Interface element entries
□ □ □ □ □

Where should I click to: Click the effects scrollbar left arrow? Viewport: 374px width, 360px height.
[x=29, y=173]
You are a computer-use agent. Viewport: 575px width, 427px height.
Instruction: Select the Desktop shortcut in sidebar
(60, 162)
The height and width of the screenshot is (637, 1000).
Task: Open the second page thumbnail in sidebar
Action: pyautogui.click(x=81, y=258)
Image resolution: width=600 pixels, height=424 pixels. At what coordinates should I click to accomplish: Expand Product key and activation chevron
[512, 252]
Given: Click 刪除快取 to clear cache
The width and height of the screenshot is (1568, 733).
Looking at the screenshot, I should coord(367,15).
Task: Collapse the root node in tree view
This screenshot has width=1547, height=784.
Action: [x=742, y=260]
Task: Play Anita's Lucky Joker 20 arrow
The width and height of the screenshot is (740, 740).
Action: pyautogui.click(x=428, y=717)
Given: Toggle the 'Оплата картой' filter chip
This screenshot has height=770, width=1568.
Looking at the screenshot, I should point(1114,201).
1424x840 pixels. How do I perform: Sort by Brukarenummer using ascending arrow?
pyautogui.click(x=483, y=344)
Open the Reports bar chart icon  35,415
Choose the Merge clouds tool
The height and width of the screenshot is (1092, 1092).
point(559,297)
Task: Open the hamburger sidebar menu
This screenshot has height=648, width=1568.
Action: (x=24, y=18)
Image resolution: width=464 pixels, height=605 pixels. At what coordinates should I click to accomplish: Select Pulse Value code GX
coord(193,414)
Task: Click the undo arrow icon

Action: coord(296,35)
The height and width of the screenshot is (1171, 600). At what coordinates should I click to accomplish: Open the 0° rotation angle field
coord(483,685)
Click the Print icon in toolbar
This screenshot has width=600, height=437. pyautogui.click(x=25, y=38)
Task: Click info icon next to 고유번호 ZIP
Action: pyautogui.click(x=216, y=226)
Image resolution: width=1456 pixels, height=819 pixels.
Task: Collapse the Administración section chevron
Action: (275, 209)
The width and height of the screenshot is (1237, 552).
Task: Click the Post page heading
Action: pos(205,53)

□ □ □ □ □

Rewrite the entries from the line containing "The height and width of the screenshot is (1171, 600)." through the last line, inclusive, as a JSON list of strings with one string per line. Leave out blank lines.

Task result:
[
  "The height and width of the screenshot is (1171, 600). At what coordinates should I click to accomplish: Open the 0° rotation angle field",
  "coord(483,685)",
  "Click the Print icon in toolbar",
  "This screenshot has width=600, height=437. pyautogui.click(x=25, y=38)",
  "Task: Click info icon next to 고유번호 ZIP",
  "Action: pyautogui.click(x=216, y=226)",
  "Image resolution: width=1456 pixels, height=819 pixels.",
  "Task: Collapse the Administración section chevron",
  "Action: (275, 209)",
  "The width and height of the screenshot is (1237, 552).",
  "Task: Click the Post page heading",
  "Action: pos(205,53)"
]